Is there really a prioritization system for the task-queues?

Question

Given the following script:

console.log("start of hard script");
const start = performance.now();
setTimeout(() => console.log('setTimeout'),0);
document.addEventListener("DOMContentLoaded", () => {
  console.log('fired event DOMContentLoaded')
});
document.addEventListener("click" , () => {
  console.log("fired event click")
});
while(start + 1000 > performance.now());
console.log("end of hard script")

I am sure I read somewhere that the user interaction queue will be more prioritized than the timer queue.

I wanted to see how that priority is defined, but saw in the specs:

Let taskQueue be one of the event loop's task queues, chosen in an implementation-defined manner, with the constraint that the chosen task queue must contain at least one runnable task. If there is no such task queue, then jump to the microtasks step below.

If WHATWG doesn't define a concrete order of queues, I'd like to know by what criteria implementors run? How do they evaluate the "important-ness" of queues? And in the end I'd like to see an example that shows the order of these queues, if it is possible.

Answer 1

I'd like to know by what criteria implementors run? How do they evaluate the "important-ness" of queues?

That's basically their call, a design choice made from years of experience looking at how their tool is being used and what should be prioritized (and also probably a good part of common sense).

The WHATWG indeed doesn't define at all how this task prioritization should be implemented. All they do is to define various task-sources (not even task-queues), to ensure that two tasks queued in the same source will get executed in the correct order.

The closest we have of defining some sort of prioritization is the incoming Prioritized Task Scheduling API which will give us, web-authors, the mean to post prioritized tasks, with three priority levels: "user-blocking", "user-visible" and "background".

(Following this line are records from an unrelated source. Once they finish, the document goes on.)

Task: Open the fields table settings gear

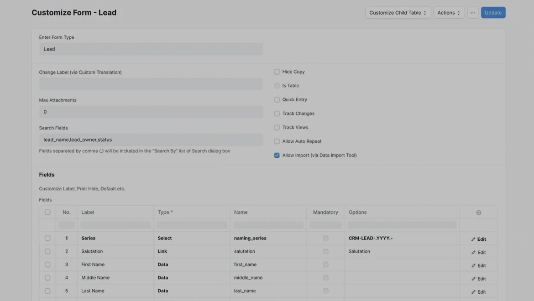Action: coord(478,213)
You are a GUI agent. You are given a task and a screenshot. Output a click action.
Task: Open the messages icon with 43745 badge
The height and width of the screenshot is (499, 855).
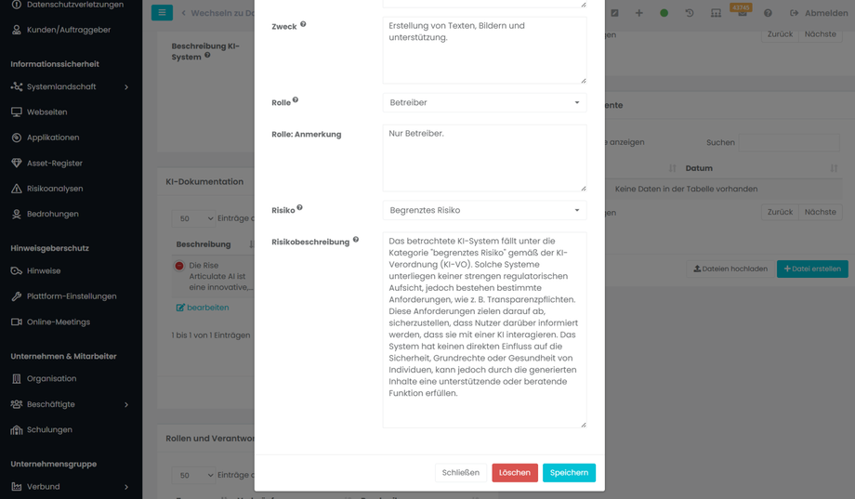(742, 13)
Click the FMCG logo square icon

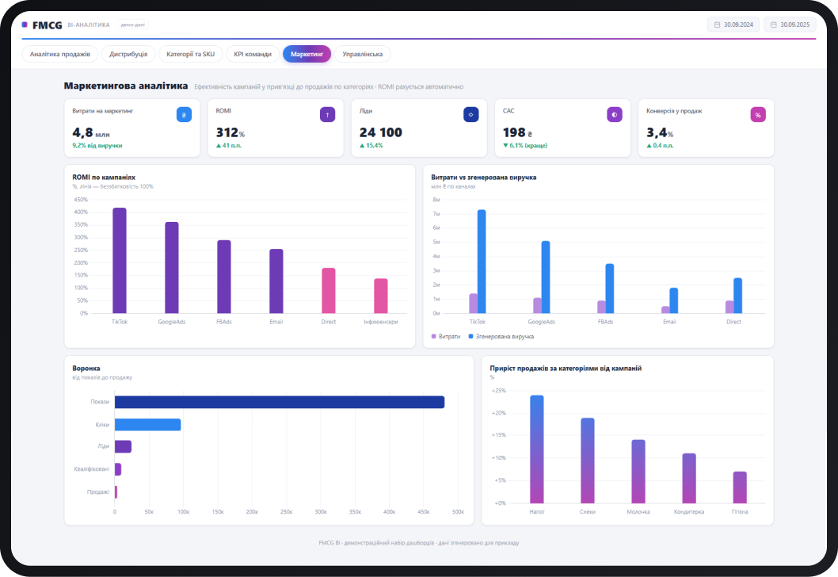tap(25, 25)
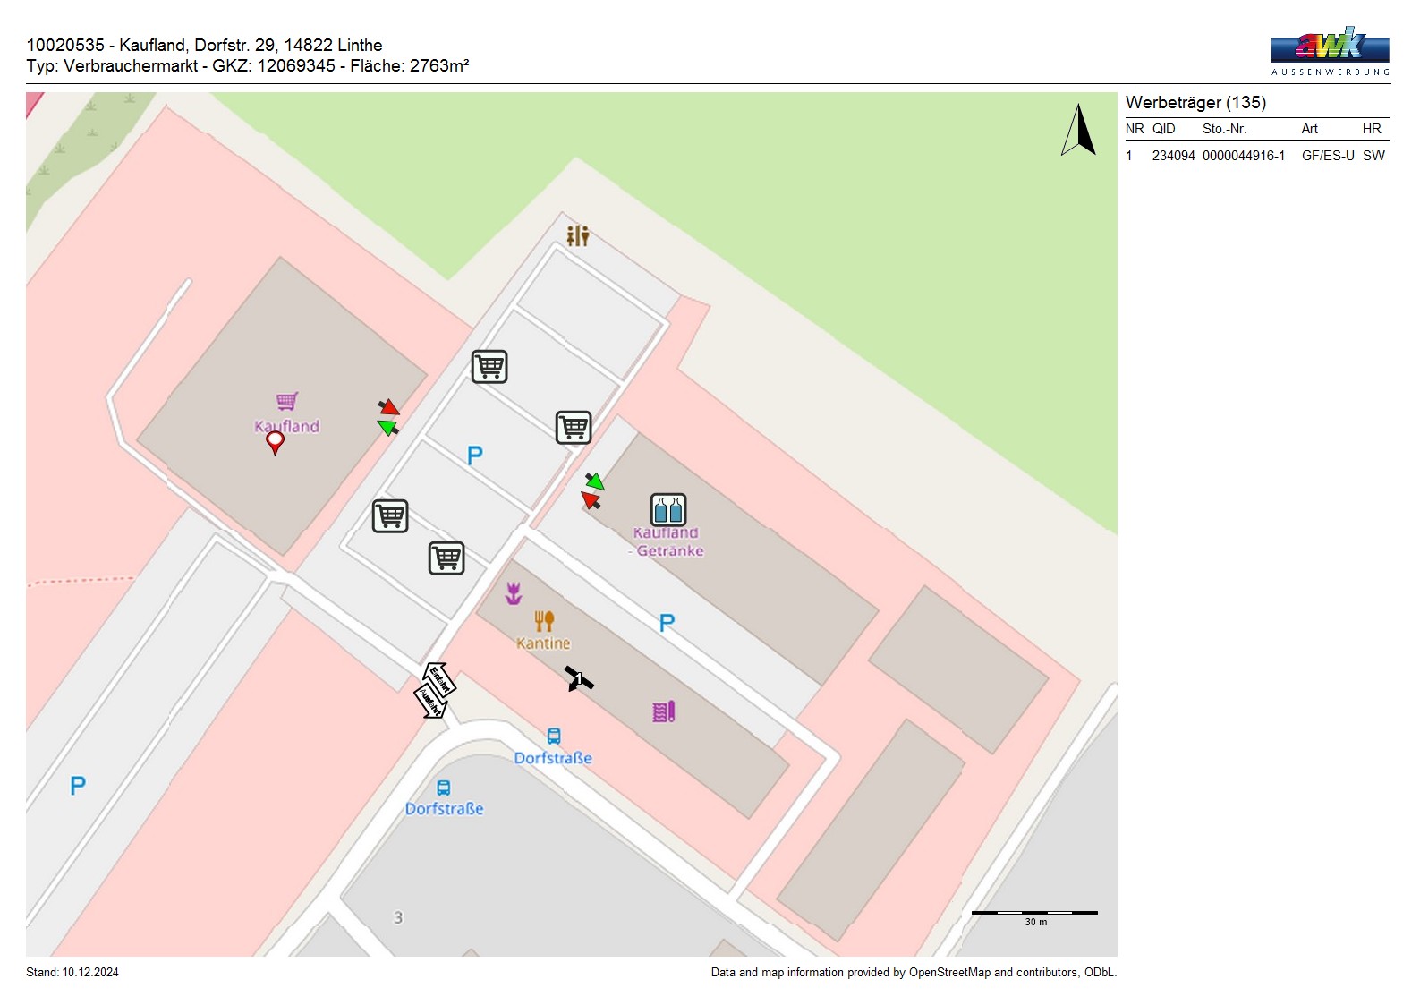Select the purple tulip florist icon
Viewport: 1420px width, 1005px height.
pyautogui.click(x=514, y=593)
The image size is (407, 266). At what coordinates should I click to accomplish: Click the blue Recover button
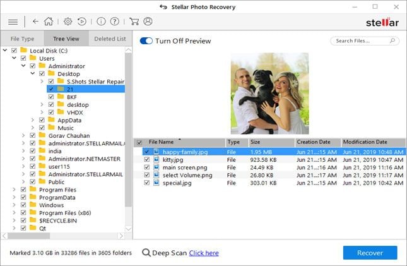[x=370, y=253]
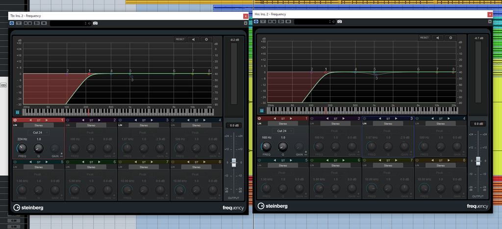Toggle piano keyboard display icon in Tb window

tap(17, 112)
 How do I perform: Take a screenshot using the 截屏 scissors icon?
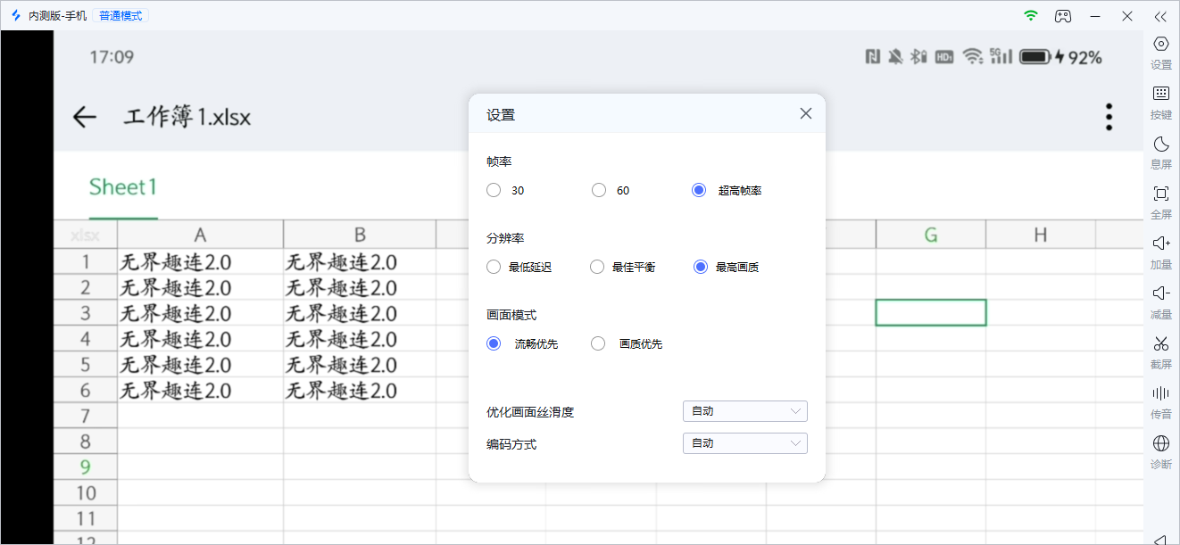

To check what browsers actually implement, you'd have to go through their source-code and inspect it thoroughly.
I myself already spent a couple hours in there and all I can tell you about it is that you better be motivated if you want to get the full picture.
A few points that may interest you:

• All browsers don't expose the same behavior at all.
• In Chrome, setTimeout() still has a minimum delay of 1ms (https://crbug.com/402694)
• In Firefox, because Chrome's 1ms delay was producing different results on some web-pages, they create a special very-low-priority task-queue only for the timers scheduled before the page load, the ones scheduled after are queued in a normal priority task-queue. (https://bugzil.la/1270059)
• At least in Chrome, each task-queue has a "starvation" protection, which prevents said queue to flood the event-loop with its own task, by letting the queues with lower priority also execute some of their tasks, after some time (not sure how much).

And in the end I'd like to see an example that shows the order of these queues, if it is possible.

As hinted before, that's quite complicated, since there is no "one" order.

Your own example though is quite a good test, which in my Chrome browser does show correctly that the UI task-queue has an higher priority than the timer one (the while loop takes care of the 1ms minimum delay I talked about). But for the DOMContentLoaded though, I must admit I'm not entirely sure it shows anything significant: The HTML parser is also blocked by the while loop and thus the task to fire the event will only get posted after the whole script is executed.

But given this task is posted on the DOM Manipulation task source, we can check it's priority by forcing a other task that uses this task source, e.g script.onerror.
So here is an update to your snippet, with a few more task sources, called in reverse order of what my Chrome's prioritization seems to be:

const queueOnDOMManipulationTaskSource = (cb) => {
  const script = document.createElement("script");
  script.onerror = (evt) => {
    script.remove();
    cb();
  };
  script.src = "";
  document.head.append(script);
};
const queueOnTimerTaskSource = (cb) => {
  setTimeout(cb, 0);
}
const queueOnMessageTaskSource = (cb) => {
  const { port1, port2 } = new MessageChannel();
  port1.onmessage = (evt) => {
    port1.close();
    cb();
  };
  port2.postMessage("");
};
const queueOnHistoryTraversalTaskSource = (cb) => {
  history.pushState("", "", location.href);
  addEventListener("popstate", (evt) => {
    cb();
  }, { once: true });
  history.back();
}
const queueOnNetworkingTaskSource = (cb) => {
  const link = document.createElement("link");
  link.onerror = (evt) => {
    link.remove();
    cb();
  };
  link.href = ".foo";
  link.rel = "stylesheet";
  document.head.append(link);
};
const makeCB = (log) => () => console.log(log);
console.log("The page will freeze for 3 seconds, try to click on this frame to queue an UI task");
// let the message show 
setTimeout(() => {
  window.scheduler?.postTask(makeCB("queueTask background"), {
    priority: "background"
  });
  queueOnHistoryTraversalTaskSource(makeCB("History Traversal"));
  queueOnNetworkingTaskSource(makeCB("Networking"));
  queueOnTimerTaskSource(makeCB("Timer"));
  // the next three are a tie in current Chrome
  queueOnMessageTaskSource(makeCB("Message"));
  window.scheduler?.postTask(makeCB("queueTask user-visible"), {
    priority: "user-visible"
  });
  queueOnDOMManipulationTaskSource(makeCB("DOM Manipulation"));

  window.scheduler?.postTask(makeCB("queueTask user-blocking with delay"), {
    priority: "user-blocking",
    delay: 1
  });
  window.scheduler?.postTask(makeCB("queueTask user-blocking"), {
    priority: "user-blocking"
  });
  document.addEventListener("click", makeCB("UI task source"), {
    once: true
  });
  const start = performance.now();
  while (start + 3000 > performance.now());
}, 1000);